第17話  誕生日

「母さん少し出かけてくる。少し遅くなるかも。」


今日は、俺の誕生日だがとても凜に会う増して祝われる気分ではなかった。



「あらそう。でも凜ちゃんが18時に来てくれるみたいだからそれまでには帰ってきなさいよ?」


やっぱり来るのか。なおさら今日は家にいれないな。。



「まーいってくるよ」


「気を付けてね」


……


17時55分


「ごめんください!」


「時間ぴったりね凜ちゃん!彰人のためにいつもありがとうね」


「彼女ですから当然のことです!それで、彰人は部屋に?」


「それが朝に出かけてから帰ってこないのよ。ほんとうにごめんね~」


「待たせてもらっても大丈夫ですか?」


「ええ勿論!まったくこんなに可愛い凜ちゃんを待たせてどこほっつき歩いてるんだか」




……


深夜0時


もう誕生日は過ぎたし、さすがに凜も帰っただろうから俺は家の戸を開けた。


「ただいま。」


母さん絶対に怒ってるよな。連絡しなかったし。後で謝らなきゃ


「あんたどこいってたのよ!ついさっきまで凜ちゃん待ってたのよ!」

「待ってるって言うけど、さすがに遅いから帰らせたけど、凜ちゃん泣いてたのよ!あとでちゃんと…」

.

「…」


「彰人どうしたのその顔 大丈夫なの?」


「あぁ」


「そう…」


「その…凜ちゃんがプレゼントと書置きを置いていってくれてたわよ」


「あぁ」


取りあえず今は眠い。心配する母さんをよそに俺は自室へと向かった。


「これか…」


勉強机の上に、プレゼントと綺麗に包装されたお菓子、それから書置きがあった。あの日までの俺なら泣いて喜ぶだろう。でも今は…


「電気つけるか」


「熱っ」


母さんの言う通り、本当についさっきまでずっと待っていたのだろう。ふいに触れたデスクライトの電球がまだ少し熱かった。
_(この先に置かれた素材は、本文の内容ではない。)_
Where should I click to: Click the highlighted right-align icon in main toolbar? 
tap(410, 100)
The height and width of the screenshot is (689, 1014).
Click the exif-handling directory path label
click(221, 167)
「プレゼントは手編みのマフラーか。確かにこれからは独り身には寒い季節だからな。さすが気が利いてるわ。ははっ」


部屋に乾いた笑いが響いた。


「手紙か…」



『 彰人へ 18歳のお誕生日おめでとう!彰人とは出会ってからずっとお互いの誕生日は一緒だったのに、これが初めて会えなかった日だね。プレゼントを直接渡せなくてごめんなさい。お互い社会人になるとそういうこともあるだろうし、我慢しなきゃだね。
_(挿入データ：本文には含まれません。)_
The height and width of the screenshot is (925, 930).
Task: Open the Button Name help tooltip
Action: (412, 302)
 男の子は手作りが好きと聞いたので、マフラーを編んで、クッキーを焼きました。マフラーはいっぱい失敗したけど、使ってほしいなぁ。いつかは上手なの渡すから気長に待っててね。

 クッキーはおばさんと一緒に食べてね!自信作です。明日大事なお話があるから私の家にきてほしいです。 いい18歳にしてね! 藤原凜より 』



なんで…なんで浮気なんか

気持ちの整理をつけたつもりが、未練たらたらだった。


「大事な話か… 俺から切り出さなきゃだよな」





その日は眠れなかった。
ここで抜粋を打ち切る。